The task - Replicate the data exactly, every line included.

☆ ☆ ☆ ☆ ☆ ☆ ☆

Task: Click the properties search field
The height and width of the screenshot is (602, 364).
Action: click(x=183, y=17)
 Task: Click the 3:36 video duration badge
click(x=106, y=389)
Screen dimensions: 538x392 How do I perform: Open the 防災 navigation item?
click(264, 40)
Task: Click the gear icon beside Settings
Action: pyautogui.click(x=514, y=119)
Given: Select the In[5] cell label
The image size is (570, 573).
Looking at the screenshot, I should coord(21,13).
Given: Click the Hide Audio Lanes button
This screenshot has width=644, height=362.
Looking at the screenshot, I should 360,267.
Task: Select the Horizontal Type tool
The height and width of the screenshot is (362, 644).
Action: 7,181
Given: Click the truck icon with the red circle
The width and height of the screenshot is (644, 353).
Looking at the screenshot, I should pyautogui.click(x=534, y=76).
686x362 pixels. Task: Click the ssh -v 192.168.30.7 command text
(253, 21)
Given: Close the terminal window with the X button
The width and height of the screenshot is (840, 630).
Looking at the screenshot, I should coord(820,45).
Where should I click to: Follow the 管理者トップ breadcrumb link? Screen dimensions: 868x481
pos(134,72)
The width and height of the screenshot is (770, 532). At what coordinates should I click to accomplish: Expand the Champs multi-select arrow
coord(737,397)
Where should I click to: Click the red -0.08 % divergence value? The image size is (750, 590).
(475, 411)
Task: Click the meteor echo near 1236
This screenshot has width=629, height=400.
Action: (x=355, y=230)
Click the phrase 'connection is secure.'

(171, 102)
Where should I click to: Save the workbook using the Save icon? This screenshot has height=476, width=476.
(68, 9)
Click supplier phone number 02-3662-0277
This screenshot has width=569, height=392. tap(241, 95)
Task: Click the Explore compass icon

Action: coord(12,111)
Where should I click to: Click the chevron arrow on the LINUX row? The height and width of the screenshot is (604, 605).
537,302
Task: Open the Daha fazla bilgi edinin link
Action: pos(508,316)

☆ ☆ ☆ ☆ ☆ ☆ ☆

Solved exercise -
Task: Click the properties search field
The height and width of the screenshot is (602, 364).
Action: click(x=183, y=17)
 Task: Click the 3:36 video duration badge
click(x=106, y=389)
Screen dimensions: 538x392 How do I perform: Open the 防災 navigation item?
click(264, 40)
Task: Click the gear icon beside Settings
Action: pyautogui.click(x=514, y=119)
Given: Select the In[5] cell label
The image size is (570, 573).
Looking at the screenshot, I should coord(21,13).
Given: Click the Hide Audio Lanes button
This screenshot has width=644, height=362.
Looking at the screenshot, I should 360,267.
Task: Select the Horizontal Type tool
The height and width of the screenshot is (362, 644).
Action: 7,181
Given: Click the truck icon with the red circle
The width and height of the screenshot is (644, 353).
Looking at the screenshot, I should pyautogui.click(x=534, y=76).
686x362 pixels. Task: Click the ssh -v 192.168.30.7 command text
(253, 21)
Given: Close the terminal window with the X button
The width and height of the screenshot is (840, 630).
Looking at the screenshot, I should coord(820,45).
Where should I click to: Follow the 管理者トップ breadcrumb link? Screen dimensions: 868x481
pos(134,72)
The width and height of the screenshot is (770, 532). At what coordinates should I click to accomplish: Expand the Champs multi-select arrow
coord(737,397)
Where should I click to: Click the red -0.08 % divergence value? The image size is (750, 590).
(475, 411)
Task: Click the meteor echo near 1236
This screenshot has width=629, height=400.
Action: (x=355, y=230)
Click the phrase 'connection is secure.'

(171, 102)
Where should I click to: Save the workbook using the Save icon? This screenshot has height=476, width=476.
(68, 9)
Click supplier phone number 02-3662-0277
This screenshot has width=569, height=392. tap(241, 95)
Task: Click the Explore compass icon

Action: coord(12,111)
Where should I click to: Click the chevron arrow on the LINUX row? The height and width of the screenshot is (604, 605).
537,302
Task: Open the Daha fazla bilgi edinin link
Action: pos(508,316)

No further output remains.